— Start of EXCERPTED PASSAGE —

Current news: I've said goodbye to Tanzania and am now staying with family friends for several days in the ancestral homeland--Holland! I'll catch up on blogging somehow!

Love,
Sara

Friday, October 13, 2006

Interpol and Chaos

As I'm sure you've all figured out I am now happily ensconced at the Mufindi Highlands Farm in central Tanzania (although not for long now). So how did I get here you might ask. So here's the story of the great adventures of coming to Mufindi.
The adventure began early one morning I set out with Mr. and Mrs. Fox, saying goodbye to Lazy Lagoon. Along we went in Mr. Fox's fancy new SUV, bouncing through the Tanzanian countryside for a quick stop in Dar before heading onwards... After we'd said our goodbyes to the Fox's Dar contingency we were off to run errands before making our escape from the city. As we drove to our final city destination a traffic police officer beckoned us to the side of the road, where we were informed that Interpol was conducting a search for imported stolen vehicles in cooperation with the Tanzanian government. We were in a quite a rush we told them, and so they popped the hood and disappeared into a van to run the engine serial numbers. Mutely we sat and waited. The three officiers approached as if in slow motion--"Sir we regret to inform you that your vehicle has been positively identified as being stolen. It was stolen from Japan and we have no choice but to sieze and impound it immediately." Silence and shock. We were escorted to the police station, where father Fox was made to write a statement. And we waited, and waited, and waited. We never gave up hope that their in this country of lax government control that the car might be returned to us--the police had determined that the Foxes were in no way responsible or knowledgeable about the theft. But to no avail, the brusque French, and handle-bar mustachioed South African, Interpol officiers would have none of it. At last after withering in the heat of the day and having spent in waiting outside in the dirt courtyard of the police station, we returned to Fox son number four's house to stay the night, certain that the car would be released the following day.

— End of EXCERPTED PASSAGE —

Can you carry on the blog post about the SUV seized in Tanzania, picking up right after its last sentence? You won't need the data that comes next.

— Start of DATASET CONTENT —

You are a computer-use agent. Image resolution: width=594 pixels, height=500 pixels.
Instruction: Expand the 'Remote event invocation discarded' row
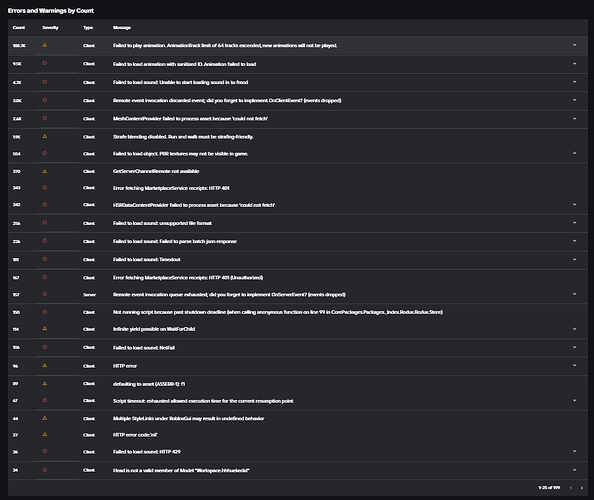pos(574,100)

— End of DATASET CONTENT —

** RESULT **
I slept the beginning of the night comfortably in a mosquito net tent on the floor in the livingroom. Around 2 am, I was awakened by the sound of my tent zipper being opened...I froze and then whipped around to see the falsely angelic blond curly haired head of one of the 4 year twins hovering in my tent. "Go back to bed!" I hissed, and soon fell back to sleep. Two hours later at the brutal hour of 4 am I woke again. This time the face of the seven year old looked down at me through the mosquito net. The scene unfolded as before and back to sleep again. At 6:15 am I woke up for good, the boys were getting ready for school and livingroom traffic was beginning in earnest.
There were so many other adventures during our time in Dar--for the three days we stayed there it was my job to supplementally bottle feed ten doberman puppies who'd been rescued along with their skeletally thin mother, too thin to feed them, from abandonment. There was the occassion of the scrambling 9 Jack Russell puppies whose freedom from the bathroom and resulting scampering and mischief throughout the house was the twins eternal goal. At the sight of one bouncing puppy all adults were on the offensive, screaming at the twins to "PUT THOSE PUPPIES BACK NOW!!!" to no avail...one could almost hear the tripping of circus music in the background. Soon the twins began to reguard me as an archenemy who stood in the way of all things fun and naughty but in the end we made friends, despite a particularly nasty Sara-issued time-out, after I died a dramatic death at the wrong end of a Lego gun. I have never been a beer drinker but in Dar I gratefully sat down with Mr. and Mrs. Fox to a relaxing glass after the traumas of each day--the screaming, running children, the yapping, scrambling puppies, and the lack a car to take us away.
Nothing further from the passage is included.